Last June, Wakil rushed to the al-Zahra mosque when it was attacked by an Islamic State suicide bomber. Four people were killed and several were injured, including a man Wakil carried out of the burning mosque on his back. The year before, during the attack on the Karte Sakhi shrine, Wakil appeared in what was to become an iconic photograph (included here at the top of this story). He was covered in blood, carrying a wounded girl away from the carnage.

But now, Mehrzad’s Uncle Wakil is dead, and so is his uncle Muhammad Hussain Allahdad, and so is Mehrzad’s father, Gulam Sakhi Allahdad.

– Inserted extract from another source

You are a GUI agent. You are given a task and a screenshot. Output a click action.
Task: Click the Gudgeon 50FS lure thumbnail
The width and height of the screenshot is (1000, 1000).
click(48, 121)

And now his mother Toor Pekai Mehrzad, and his sisters Hamida, 29, Nooria, 19, and Shahra, 17, have no one to take care of them except Mehrzad, a former Canadian Forces interpreter and cultural adviser who now lives in Ottawa with a wife and two children, and works in an auto body shop.

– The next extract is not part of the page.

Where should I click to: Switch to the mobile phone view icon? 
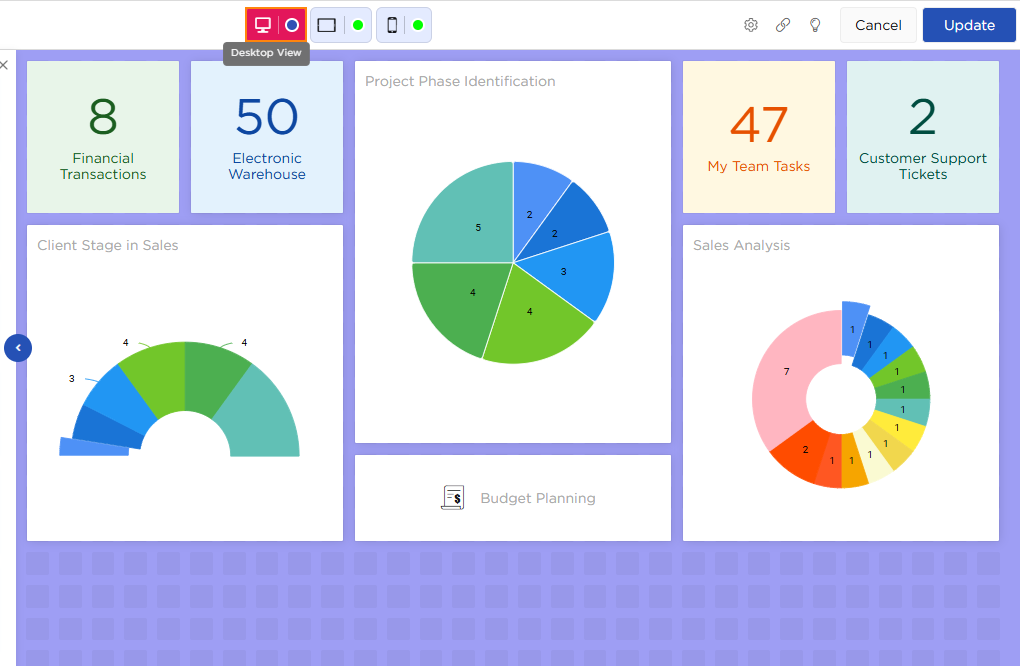coord(392,25)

For the time being, all Mehrzad knows about what the future holds is he will stay with his mother and his sisters for three weeks, and then he has to be back at work. After that, the future is not so clear.

“I am a Canadian now,” Mehrzad said. “The Canadian government is my government now, and I am asking them to help the poor people now, to do something to help the Hazara people.”

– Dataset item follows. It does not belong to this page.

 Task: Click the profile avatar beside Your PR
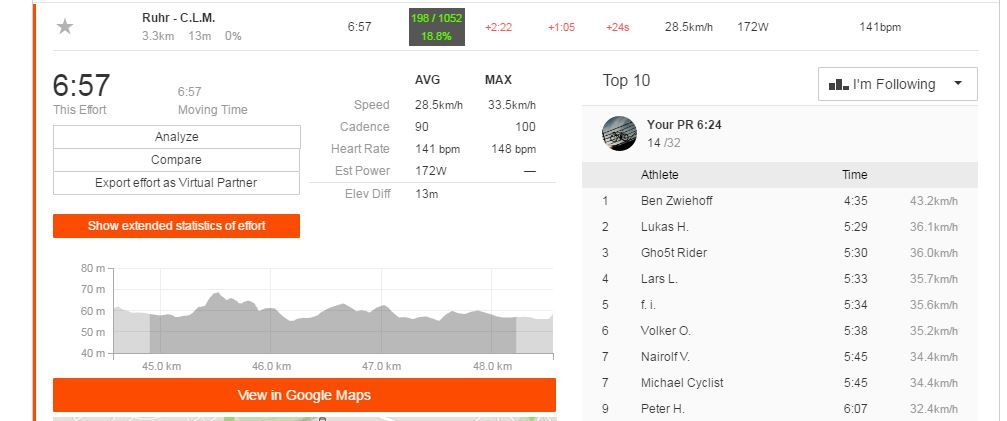[x=619, y=133]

By the time Canada’s “combat mission” ended in 2011, 158 Canadian soldiers, a diplomat and a journalist had lost their lives in Afghanistan.Those deaths should not be for nothing, Mehrzad said.

“I feel so sorry for the Canadian soldiers and their families. All they wanted was to bring peace to Afghanistan, and in front of my eyes they lost so many soldiers, those families. And now it is the same as my father, who is gone.”